Federal Government Today Delivers Green Light to Adani and Local Jobs

Two key Central Queensland Federal MPs have welcomed today’s announcement that the Adani coal mining project has received Commonwealth environmental approval.

Capricornia MP Michelle Landry and Rockhampton-based Senator Matthew Canavan said the decision ensures a fair balance between job creation and the environment.

The Carmichael Mine – about 165km from Clermont in Capricornia – is expected to create up to 10,000 jobs during the life of the operation and export coal back to India.

Ms Landry said Central Queensland families seeking jobs and the environment will be joint winners from the approval.


“I have been fighting for this project because it means jobs for hard-working Capricornia families and a boost to businesses and contractors and I am glad that common sense has prevailed,” Ms Landry said.

“This is Queensland’s biggest coal development to date and we need it to go ahead because it means 10.000 jobs over the life of the project. Both qualified workers and the environment are joint winners here because the project has been given the green light subject a range strict environmental conditions to safeguard native wildlife and waterways. And the Minister has the power to suspend approval and apply strict penalties if there is a breach of any of the conditions.”

Federal Environment Minister Greg Hunt announced the approval today under national environment laws, subject to 36 strict conditions.
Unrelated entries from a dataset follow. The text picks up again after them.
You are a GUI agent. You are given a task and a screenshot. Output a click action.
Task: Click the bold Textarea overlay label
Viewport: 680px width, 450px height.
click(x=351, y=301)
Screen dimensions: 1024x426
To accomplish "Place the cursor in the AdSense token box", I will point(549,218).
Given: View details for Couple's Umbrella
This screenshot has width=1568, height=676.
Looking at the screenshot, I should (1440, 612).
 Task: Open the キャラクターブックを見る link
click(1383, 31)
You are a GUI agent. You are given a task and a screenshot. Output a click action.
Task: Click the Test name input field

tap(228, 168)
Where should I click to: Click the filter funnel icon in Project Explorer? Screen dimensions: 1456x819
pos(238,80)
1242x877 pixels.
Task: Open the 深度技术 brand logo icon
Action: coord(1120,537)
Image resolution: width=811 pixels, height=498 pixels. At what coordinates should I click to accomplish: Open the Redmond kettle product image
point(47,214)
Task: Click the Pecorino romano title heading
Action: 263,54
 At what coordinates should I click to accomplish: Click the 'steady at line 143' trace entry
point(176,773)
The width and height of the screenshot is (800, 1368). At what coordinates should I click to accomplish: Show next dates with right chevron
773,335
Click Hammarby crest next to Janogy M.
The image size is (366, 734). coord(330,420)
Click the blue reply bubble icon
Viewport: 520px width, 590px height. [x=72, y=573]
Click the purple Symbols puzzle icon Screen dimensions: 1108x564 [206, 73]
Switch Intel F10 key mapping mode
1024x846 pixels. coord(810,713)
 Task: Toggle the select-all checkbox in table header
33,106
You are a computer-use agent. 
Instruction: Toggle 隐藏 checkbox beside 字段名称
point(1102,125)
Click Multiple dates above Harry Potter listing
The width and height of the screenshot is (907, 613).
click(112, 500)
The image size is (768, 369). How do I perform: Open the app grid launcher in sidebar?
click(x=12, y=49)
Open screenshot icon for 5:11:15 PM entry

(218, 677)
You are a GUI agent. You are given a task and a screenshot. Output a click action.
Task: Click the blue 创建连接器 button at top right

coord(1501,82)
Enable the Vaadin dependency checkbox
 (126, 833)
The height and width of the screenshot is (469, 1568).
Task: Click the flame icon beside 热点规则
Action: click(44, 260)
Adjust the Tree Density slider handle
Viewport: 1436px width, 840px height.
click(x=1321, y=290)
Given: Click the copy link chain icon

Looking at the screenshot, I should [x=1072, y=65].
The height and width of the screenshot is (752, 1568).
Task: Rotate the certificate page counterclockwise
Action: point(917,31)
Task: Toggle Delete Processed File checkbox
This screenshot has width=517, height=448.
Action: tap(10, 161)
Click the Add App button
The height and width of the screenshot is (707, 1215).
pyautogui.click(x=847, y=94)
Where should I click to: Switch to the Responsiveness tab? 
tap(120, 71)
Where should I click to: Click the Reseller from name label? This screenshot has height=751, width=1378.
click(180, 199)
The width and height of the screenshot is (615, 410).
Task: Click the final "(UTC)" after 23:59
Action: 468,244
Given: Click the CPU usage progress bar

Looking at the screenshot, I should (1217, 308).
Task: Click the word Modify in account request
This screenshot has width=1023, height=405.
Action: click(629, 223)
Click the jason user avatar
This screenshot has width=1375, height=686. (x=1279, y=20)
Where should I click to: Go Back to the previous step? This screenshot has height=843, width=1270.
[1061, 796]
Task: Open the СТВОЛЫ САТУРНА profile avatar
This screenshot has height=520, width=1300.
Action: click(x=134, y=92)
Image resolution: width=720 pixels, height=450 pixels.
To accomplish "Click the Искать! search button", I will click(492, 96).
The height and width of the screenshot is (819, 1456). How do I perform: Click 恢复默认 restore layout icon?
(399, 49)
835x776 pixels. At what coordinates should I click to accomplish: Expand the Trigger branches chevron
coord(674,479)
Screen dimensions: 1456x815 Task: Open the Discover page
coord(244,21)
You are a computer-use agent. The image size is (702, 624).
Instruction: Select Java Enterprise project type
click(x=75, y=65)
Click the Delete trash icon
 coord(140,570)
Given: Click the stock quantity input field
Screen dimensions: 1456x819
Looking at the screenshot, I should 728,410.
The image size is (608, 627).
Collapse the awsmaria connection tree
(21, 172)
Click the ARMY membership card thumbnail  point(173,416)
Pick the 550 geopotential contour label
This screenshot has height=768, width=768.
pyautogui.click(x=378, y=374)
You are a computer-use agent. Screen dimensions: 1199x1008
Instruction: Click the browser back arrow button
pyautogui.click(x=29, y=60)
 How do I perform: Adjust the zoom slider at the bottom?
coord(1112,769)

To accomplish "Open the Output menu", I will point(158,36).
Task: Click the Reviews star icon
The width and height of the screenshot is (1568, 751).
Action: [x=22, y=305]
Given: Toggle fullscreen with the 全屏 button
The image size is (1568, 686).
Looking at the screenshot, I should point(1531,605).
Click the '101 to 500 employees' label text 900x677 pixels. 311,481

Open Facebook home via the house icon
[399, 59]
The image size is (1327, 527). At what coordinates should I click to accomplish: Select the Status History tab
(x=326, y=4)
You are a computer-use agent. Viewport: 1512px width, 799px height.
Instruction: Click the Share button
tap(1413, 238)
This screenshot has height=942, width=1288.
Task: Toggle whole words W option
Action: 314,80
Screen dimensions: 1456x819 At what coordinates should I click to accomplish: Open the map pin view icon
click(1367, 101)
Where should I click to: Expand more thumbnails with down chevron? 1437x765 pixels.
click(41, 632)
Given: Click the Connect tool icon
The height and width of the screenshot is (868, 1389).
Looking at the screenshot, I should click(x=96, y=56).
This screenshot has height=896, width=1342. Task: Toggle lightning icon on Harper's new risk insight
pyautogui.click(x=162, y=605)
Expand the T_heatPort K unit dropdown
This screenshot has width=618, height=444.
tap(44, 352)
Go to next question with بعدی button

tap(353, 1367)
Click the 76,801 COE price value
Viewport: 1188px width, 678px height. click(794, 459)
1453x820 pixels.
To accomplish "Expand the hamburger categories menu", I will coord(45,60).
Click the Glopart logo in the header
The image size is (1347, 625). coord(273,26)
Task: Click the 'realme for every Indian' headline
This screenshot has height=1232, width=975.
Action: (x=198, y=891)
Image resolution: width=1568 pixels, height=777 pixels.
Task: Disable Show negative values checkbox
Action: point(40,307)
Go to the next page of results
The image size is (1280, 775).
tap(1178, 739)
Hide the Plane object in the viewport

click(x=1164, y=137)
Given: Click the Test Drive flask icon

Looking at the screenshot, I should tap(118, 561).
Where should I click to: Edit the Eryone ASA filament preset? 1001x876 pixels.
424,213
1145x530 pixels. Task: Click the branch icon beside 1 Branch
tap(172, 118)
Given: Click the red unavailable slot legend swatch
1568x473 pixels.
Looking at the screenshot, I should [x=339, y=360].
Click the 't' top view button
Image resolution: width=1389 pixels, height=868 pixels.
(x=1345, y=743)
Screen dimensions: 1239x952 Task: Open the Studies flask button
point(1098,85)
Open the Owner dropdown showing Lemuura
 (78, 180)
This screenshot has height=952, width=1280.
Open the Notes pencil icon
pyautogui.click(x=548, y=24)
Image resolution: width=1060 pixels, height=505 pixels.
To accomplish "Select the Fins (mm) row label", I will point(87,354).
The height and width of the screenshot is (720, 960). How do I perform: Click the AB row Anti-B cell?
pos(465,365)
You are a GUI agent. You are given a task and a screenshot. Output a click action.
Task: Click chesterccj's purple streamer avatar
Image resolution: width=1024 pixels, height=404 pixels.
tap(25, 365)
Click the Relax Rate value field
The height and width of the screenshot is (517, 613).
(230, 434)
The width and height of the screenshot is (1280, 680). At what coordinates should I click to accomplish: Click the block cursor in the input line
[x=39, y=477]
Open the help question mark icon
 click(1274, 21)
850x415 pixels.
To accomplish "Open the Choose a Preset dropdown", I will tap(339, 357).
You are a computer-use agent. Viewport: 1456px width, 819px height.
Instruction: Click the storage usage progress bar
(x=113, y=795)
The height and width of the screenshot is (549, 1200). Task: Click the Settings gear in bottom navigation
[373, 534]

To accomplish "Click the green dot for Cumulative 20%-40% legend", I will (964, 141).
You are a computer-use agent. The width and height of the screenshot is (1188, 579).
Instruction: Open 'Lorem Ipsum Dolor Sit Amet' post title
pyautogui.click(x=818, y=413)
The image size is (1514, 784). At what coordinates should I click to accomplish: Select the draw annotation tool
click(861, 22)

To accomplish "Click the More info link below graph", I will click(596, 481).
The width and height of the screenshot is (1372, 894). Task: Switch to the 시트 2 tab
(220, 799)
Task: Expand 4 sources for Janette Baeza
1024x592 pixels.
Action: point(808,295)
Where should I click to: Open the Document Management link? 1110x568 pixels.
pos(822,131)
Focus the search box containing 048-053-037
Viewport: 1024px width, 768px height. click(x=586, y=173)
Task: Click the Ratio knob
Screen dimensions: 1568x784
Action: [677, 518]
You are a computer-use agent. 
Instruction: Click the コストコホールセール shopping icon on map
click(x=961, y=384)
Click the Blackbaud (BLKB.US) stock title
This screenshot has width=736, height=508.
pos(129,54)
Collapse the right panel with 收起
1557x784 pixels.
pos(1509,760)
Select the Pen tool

Previously, the mine had been stalled due to court action from Greens groups and concern over an ornamental snake and a Yakka skink that live in the area.

While welcoming the Carmichael decision, Senator Canavan said it was a disgrace that approval had been delayed by court action by environmental activists.

“Today’s announcement is fantastic news for job-seekers in Central Queensland. It will have direct benefits in regional communities like Alpha, Bowen, Clermont, Emerald, Mackay, Moranbah, Rockhampton and Townsville,” the Senator said.

“Sadly, and cynically, environmental activists have a well-publicised strategy to disrupt and delay key projects and infrastructure. Legal challenges in the courts are an essential element in this anti-coal campaign, with a published tactic to, quote, ‘get in front of the critical projects to slow them down in the approval process’.

“I’m calling on environmental activists to do the right thing, get out f the way and green-light jobs growth for Queensland.”